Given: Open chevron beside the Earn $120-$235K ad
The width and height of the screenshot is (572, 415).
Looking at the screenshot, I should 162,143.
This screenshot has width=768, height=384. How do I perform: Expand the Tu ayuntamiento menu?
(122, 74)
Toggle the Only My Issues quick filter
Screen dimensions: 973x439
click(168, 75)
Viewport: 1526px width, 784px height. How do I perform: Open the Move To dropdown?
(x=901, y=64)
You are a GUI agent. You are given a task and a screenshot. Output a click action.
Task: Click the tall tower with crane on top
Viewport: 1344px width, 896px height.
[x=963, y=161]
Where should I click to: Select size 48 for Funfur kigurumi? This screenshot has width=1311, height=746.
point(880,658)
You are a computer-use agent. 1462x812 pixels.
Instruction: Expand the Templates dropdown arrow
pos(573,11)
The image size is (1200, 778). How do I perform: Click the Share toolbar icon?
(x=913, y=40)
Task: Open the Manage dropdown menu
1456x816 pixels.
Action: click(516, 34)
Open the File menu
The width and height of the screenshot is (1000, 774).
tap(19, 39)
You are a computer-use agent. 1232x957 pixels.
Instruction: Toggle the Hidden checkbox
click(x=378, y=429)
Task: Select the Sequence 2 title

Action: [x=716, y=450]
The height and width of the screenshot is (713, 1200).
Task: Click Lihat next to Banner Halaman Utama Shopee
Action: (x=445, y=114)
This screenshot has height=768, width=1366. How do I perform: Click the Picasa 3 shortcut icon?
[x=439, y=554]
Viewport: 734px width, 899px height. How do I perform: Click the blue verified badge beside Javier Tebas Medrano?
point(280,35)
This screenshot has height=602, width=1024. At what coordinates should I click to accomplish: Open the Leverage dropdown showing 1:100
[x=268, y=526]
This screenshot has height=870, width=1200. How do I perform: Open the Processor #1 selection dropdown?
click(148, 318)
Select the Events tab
=-=-=
TASK PROMPT
Retype the listing above exactly as it appears.

ANSWER SPACE
Given: Open chevron beside the Earn $120-$235K ad
The width and height of the screenshot is (572, 415).
Looking at the screenshot, I should 162,143.
This screenshot has width=768, height=384. How do I perform: Expand the Tu ayuntamiento menu?
(122, 74)
Toggle the Only My Issues quick filter
Screen dimensions: 973x439
click(168, 75)
Viewport: 1526px width, 784px height. How do I perform: Open the Move To dropdown?
(x=901, y=64)
You are a GUI agent. You are given a task and a screenshot. Output a click action.
Task: Click the tall tower with crane on top
Viewport: 1344px width, 896px height.
[x=963, y=161]
Where should I click to: Select size 48 for Funfur kigurumi? This screenshot has width=1311, height=746.
point(880,658)
You are a computer-use agent. 1462x812 pixels.
Instruction: Expand the Templates dropdown arrow
pos(573,11)
The image size is (1200, 778). How do I perform: Click the Share toolbar icon?
(x=913, y=40)
Task: Open the Manage dropdown menu
1456x816 pixels.
Action: click(516, 34)
Open the File menu
The width and height of the screenshot is (1000, 774).
tap(19, 39)
You are a computer-use agent. 1232x957 pixels.
Instruction: Toggle the Hidden checkbox
click(x=378, y=429)
Task: Select the Sequence 2 title

Action: [x=716, y=450]
The height and width of the screenshot is (713, 1200).
Task: Click Lihat next to Banner Halaman Utama Shopee
Action: (x=445, y=114)
This screenshot has height=768, width=1366. How do I perform: Click the Picasa 3 shortcut icon?
[x=439, y=554]
Viewport: 734px width, 899px height. How do I perform: Click the blue verified badge beside Javier Tebas Medrano?
point(280,35)
This screenshot has height=602, width=1024. At what coordinates should I click to accomplish: Open the Leverage dropdown showing 1:100
[x=268, y=526]
This screenshot has height=870, width=1200. How do I perform: Open the Processor #1 selection dropdown?
click(148, 318)
Select the Events tab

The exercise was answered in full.